= What to produce =
Reproduce the data below in full. Nothing should differ from the original.

########################################

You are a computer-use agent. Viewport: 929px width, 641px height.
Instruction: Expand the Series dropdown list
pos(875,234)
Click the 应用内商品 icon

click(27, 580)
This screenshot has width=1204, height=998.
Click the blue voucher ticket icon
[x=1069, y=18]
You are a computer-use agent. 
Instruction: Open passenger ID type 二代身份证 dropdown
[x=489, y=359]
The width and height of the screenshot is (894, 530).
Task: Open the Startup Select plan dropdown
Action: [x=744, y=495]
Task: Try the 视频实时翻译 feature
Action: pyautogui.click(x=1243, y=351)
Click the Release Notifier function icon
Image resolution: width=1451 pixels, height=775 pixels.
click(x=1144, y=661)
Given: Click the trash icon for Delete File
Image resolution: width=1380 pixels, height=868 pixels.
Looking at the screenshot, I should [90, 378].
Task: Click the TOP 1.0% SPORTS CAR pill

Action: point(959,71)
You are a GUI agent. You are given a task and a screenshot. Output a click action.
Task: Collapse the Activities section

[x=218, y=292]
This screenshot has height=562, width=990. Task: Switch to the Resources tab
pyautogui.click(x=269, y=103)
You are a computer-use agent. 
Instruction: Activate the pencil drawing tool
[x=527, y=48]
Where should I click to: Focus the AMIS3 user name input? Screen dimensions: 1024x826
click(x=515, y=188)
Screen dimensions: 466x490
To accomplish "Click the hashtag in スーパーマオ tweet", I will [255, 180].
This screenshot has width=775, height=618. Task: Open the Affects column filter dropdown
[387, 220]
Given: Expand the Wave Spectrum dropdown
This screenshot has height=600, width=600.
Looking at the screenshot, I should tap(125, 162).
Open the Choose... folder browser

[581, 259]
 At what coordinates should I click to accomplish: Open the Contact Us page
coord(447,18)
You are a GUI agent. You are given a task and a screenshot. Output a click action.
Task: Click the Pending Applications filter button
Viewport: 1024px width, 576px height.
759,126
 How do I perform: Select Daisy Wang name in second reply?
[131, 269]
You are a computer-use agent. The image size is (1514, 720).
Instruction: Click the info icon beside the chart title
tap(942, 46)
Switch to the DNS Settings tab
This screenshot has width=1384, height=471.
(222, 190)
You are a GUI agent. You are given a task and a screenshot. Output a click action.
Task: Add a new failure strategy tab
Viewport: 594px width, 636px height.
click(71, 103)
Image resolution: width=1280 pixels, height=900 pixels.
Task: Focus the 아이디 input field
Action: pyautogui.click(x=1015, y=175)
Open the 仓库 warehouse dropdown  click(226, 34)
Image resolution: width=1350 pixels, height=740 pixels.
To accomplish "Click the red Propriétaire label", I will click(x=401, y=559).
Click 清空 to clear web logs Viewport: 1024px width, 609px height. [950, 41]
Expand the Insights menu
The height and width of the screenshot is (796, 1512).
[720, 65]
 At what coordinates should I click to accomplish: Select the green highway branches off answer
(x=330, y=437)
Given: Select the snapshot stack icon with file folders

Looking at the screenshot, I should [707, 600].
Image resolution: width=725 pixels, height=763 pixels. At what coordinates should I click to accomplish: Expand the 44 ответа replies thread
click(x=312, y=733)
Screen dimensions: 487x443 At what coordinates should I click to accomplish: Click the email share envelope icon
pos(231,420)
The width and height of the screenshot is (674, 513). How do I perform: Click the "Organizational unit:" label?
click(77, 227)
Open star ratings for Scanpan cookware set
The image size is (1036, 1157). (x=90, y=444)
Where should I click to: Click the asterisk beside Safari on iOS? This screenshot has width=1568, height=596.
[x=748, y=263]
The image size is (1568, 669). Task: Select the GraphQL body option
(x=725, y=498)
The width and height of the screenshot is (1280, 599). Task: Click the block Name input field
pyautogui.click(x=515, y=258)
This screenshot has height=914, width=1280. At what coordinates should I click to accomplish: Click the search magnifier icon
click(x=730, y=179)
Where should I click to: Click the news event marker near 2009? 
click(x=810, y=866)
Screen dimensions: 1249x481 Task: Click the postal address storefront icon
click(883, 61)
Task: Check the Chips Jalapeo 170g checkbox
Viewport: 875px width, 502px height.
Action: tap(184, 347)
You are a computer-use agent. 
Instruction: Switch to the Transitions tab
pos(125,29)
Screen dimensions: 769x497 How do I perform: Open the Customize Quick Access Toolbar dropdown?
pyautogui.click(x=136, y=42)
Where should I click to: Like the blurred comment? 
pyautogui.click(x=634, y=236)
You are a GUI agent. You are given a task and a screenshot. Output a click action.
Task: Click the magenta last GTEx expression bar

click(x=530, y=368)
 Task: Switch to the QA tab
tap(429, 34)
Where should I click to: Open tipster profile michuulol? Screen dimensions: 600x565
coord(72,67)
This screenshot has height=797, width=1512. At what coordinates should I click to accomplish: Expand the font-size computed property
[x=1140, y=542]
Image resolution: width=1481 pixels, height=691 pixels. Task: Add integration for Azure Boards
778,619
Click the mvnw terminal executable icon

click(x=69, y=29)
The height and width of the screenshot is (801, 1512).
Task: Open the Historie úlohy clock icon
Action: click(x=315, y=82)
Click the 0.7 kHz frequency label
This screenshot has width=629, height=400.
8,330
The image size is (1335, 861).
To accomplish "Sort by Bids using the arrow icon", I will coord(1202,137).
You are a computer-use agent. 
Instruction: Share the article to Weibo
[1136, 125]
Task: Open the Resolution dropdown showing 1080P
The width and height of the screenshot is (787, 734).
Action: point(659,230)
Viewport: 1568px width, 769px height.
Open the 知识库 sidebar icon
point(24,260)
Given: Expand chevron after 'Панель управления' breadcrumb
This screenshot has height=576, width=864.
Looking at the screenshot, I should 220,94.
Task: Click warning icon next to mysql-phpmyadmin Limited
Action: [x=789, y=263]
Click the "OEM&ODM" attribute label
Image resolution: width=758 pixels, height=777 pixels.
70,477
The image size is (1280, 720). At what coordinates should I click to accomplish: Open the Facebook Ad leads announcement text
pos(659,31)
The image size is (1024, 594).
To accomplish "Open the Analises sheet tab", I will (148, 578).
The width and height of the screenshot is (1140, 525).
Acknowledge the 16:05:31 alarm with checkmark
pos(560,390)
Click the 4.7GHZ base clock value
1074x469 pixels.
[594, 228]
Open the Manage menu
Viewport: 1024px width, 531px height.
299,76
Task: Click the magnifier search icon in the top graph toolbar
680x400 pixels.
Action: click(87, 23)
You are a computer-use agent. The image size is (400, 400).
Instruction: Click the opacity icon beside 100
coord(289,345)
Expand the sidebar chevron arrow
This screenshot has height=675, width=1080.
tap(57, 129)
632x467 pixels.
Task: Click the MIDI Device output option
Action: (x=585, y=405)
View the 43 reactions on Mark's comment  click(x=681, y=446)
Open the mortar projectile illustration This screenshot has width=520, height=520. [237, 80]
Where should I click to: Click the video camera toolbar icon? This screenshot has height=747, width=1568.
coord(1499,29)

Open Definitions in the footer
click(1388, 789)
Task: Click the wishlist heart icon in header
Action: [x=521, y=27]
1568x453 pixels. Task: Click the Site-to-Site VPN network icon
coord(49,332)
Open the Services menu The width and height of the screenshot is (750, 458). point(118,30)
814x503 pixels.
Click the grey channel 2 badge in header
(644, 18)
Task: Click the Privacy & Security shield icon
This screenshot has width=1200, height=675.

########################################

= Response to the exercise =
You are a computer-use agent. Viewport: 929px width, 641px height.
Instruction: Expand the Series dropdown list
pos(875,234)
Click the 应用内商品 icon

click(27, 580)
This screenshot has width=1204, height=998.
Click the blue voucher ticket icon
[x=1069, y=18]
You are a computer-use agent. 
Instruction: Open passenger ID type 二代身份证 dropdown
[x=489, y=359]
The width and height of the screenshot is (894, 530).
Task: Open the Startup Select plan dropdown
Action: [x=744, y=495]
Task: Try the 视频实时翻译 feature
Action: pyautogui.click(x=1243, y=351)
Click the Release Notifier function icon
Image resolution: width=1451 pixels, height=775 pixels.
click(x=1144, y=661)
Given: Click the trash icon for Delete File
Image resolution: width=1380 pixels, height=868 pixels.
Looking at the screenshot, I should [90, 378].
Task: Click the TOP 1.0% SPORTS CAR pill

Action: point(959,71)
You are a GUI agent. You are given a task and a screenshot. Output a click action.
Task: Collapse the Activities section

[x=218, y=292]
This screenshot has height=562, width=990. Task: Switch to the Resources tab
pyautogui.click(x=269, y=103)
You are a computer-use agent. 
Instruction: Activate the pencil drawing tool
[x=527, y=48]
Where should I click to: Focus the AMIS3 user name input? Screen dimensions: 1024x826
click(x=515, y=188)
Screen dimensions: 466x490
To accomplish "Click the hashtag in スーパーマオ tweet", I will [255, 180].
This screenshot has width=775, height=618. Task: Open the Affects column filter dropdown
[387, 220]
Given: Expand the Wave Spectrum dropdown
This screenshot has height=600, width=600.
Looking at the screenshot, I should tap(125, 162).
Open the Choose... folder browser

[581, 259]
 At what coordinates should I click to accomplish: Open the Contact Us page
coord(447,18)
You are a GUI agent. You are given a task and a screenshot. Output a click action.
Task: Click the Pending Applications filter button
Viewport: 1024px width, 576px height.
759,126
 How do I perform: Select Daisy Wang name in second reply?
[131, 269]
You are a computer-use agent. The image size is (1514, 720).
Instruction: Click the info icon beside the chart title
tap(942, 46)
Switch to the DNS Settings tab
This screenshot has width=1384, height=471.
(222, 190)
You are a GUI agent. You are given a task and a screenshot. Output a click action.
Task: Add a new failure strategy tab
Viewport: 594px width, 636px height.
click(71, 103)
Image resolution: width=1280 pixels, height=900 pixels.
Task: Focus the 아이디 input field
Action: pyautogui.click(x=1015, y=175)
Open the 仓库 warehouse dropdown  click(226, 34)
Image resolution: width=1350 pixels, height=740 pixels.
To accomplish "Click the red Propriétaire label", I will click(x=401, y=559).
Click 清空 to clear web logs Viewport: 1024px width, 609px height. [950, 41]
Expand the Insights menu
The height and width of the screenshot is (796, 1512).
[720, 65]
 At what coordinates should I click to accomplish: Select the green highway branches off answer
(x=330, y=437)
Given: Select the snapshot stack icon with file folders

Looking at the screenshot, I should [707, 600].
Image resolution: width=725 pixels, height=763 pixels. At what coordinates should I click to accomplish: Expand the 44 ответа replies thread
click(x=312, y=733)
Screen dimensions: 487x443 At what coordinates should I click to accomplish: Click the email share envelope icon
pos(231,420)
The width and height of the screenshot is (674, 513). How do I perform: Click the "Organizational unit:" label?
click(77, 227)
Open star ratings for Scanpan cookware set
The image size is (1036, 1157). (x=90, y=444)
Where should I click to: Click the asterisk beside Safari on iOS? This screenshot has width=1568, height=596.
[x=748, y=263]
The image size is (1568, 669). Task: Select the GraphQL body option
(x=725, y=498)
The width and height of the screenshot is (1280, 599). Task: Click the block Name input field
pyautogui.click(x=515, y=258)
This screenshot has height=914, width=1280. At what coordinates should I click to accomplish: Click the search magnifier icon
click(x=730, y=179)
Where should I click to: Click the news event marker near 2009? 
click(x=810, y=866)
Screen dimensions: 1249x481 Task: Click the postal address storefront icon
click(883, 61)
Task: Check the Chips Jalapeo 170g checkbox
Viewport: 875px width, 502px height.
Action: tap(184, 347)
You are a computer-use agent. 
Instruction: Switch to the Transitions tab
pos(125,29)
Screen dimensions: 769x497 How do I perform: Open the Customize Quick Access Toolbar dropdown?
pyautogui.click(x=136, y=42)
Where should I click to: Like the blurred comment? 
pyautogui.click(x=634, y=236)
You are a GUI agent. You are given a task and a screenshot. Output a click action.
Task: Click the magenta last GTEx expression bar

click(x=530, y=368)
 Task: Switch to the QA tab
tap(429, 34)
Where should I click to: Open tipster profile michuulol? Screen dimensions: 600x565
coord(72,67)
This screenshot has height=797, width=1512. At what coordinates should I click to accomplish: Expand the font-size computed property
[x=1140, y=542]
Image resolution: width=1481 pixels, height=691 pixels. Task: Add integration for Azure Boards
778,619
Click the mvnw terminal executable icon

click(x=69, y=29)
The height and width of the screenshot is (801, 1512).
Task: Open the Historie úlohy clock icon
Action: click(x=315, y=82)
Click the 0.7 kHz frequency label
This screenshot has width=629, height=400.
8,330
The image size is (1335, 861).
To accomplish "Sort by Bids using the arrow icon", I will coord(1202,137).
You are a computer-use agent. 
Instruction: Share the article to Weibo
[1136, 125]
Task: Open the Resolution dropdown showing 1080P
The width and height of the screenshot is (787, 734).
Action: point(659,230)
Viewport: 1568px width, 769px height.
Open the 知识库 sidebar icon
point(24,260)
Given: Expand chevron after 'Панель управления' breadcrumb
This screenshot has height=576, width=864.
Looking at the screenshot, I should 220,94.
Task: Click warning icon next to mysql-phpmyadmin Limited
Action: [x=789, y=263]
Click the "OEM&ODM" attribute label
Image resolution: width=758 pixels, height=777 pixels.
70,477
The image size is (1280, 720). At what coordinates should I click to accomplish: Open the Facebook Ad leads announcement text
pos(659,31)
The image size is (1024, 594).
To accomplish "Open the Analises sheet tab", I will (148, 578).
The width and height of the screenshot is (1140, 525).
Acknowledge the 16:05:31 alarm with checkmark
pos(560,390)
Click the 4.7GHZ base clock value
1074x469 pixels.
[594, 228]
Open the Manage menu
Viewport: 1024px width, 531px height.
299,76
Task: Click the magnifier search icon in the top graph toolbar
680x400 pixels.
Action: click(87, 23)
You are a computer-use agent. The image size is (400, 400).
Instruction: Click the opacity icon beside 100
coord(289,345)
Expand the sidebar chevron arrow
This screenshot has height=675, width=1080.
tap(57, 129)
632x467 pixels.
Task: Click the MIDI Device output option
Action: (x=585, y=405)
View the 43 reactions on Mark's comment  click(x=681, y=446)
Open the mortar projectile illustration This screenshot has width=520, height=520. [237, 80]
Where should I click to: Click the video camera toolbar icon? This screenshot has height=747, width=1568.
coord(1499,29)

Open Definitions in the footer
click(1388, 789)
Task: Click the wishlist heart icon in header
Action: [x=521, y=27]
1568x453 pixels. Task: Click the Site-to-Site VPN network icon
coord(49,332)
Open the Services menu The width and height of the screenshot is (750, 458). point(118,30)
814x503 pixels.
Click the grey channel 2 badge in header
(644, 18)
Task: Click the Privacy & Security shield icon
This screenshot has width=1200, height=675.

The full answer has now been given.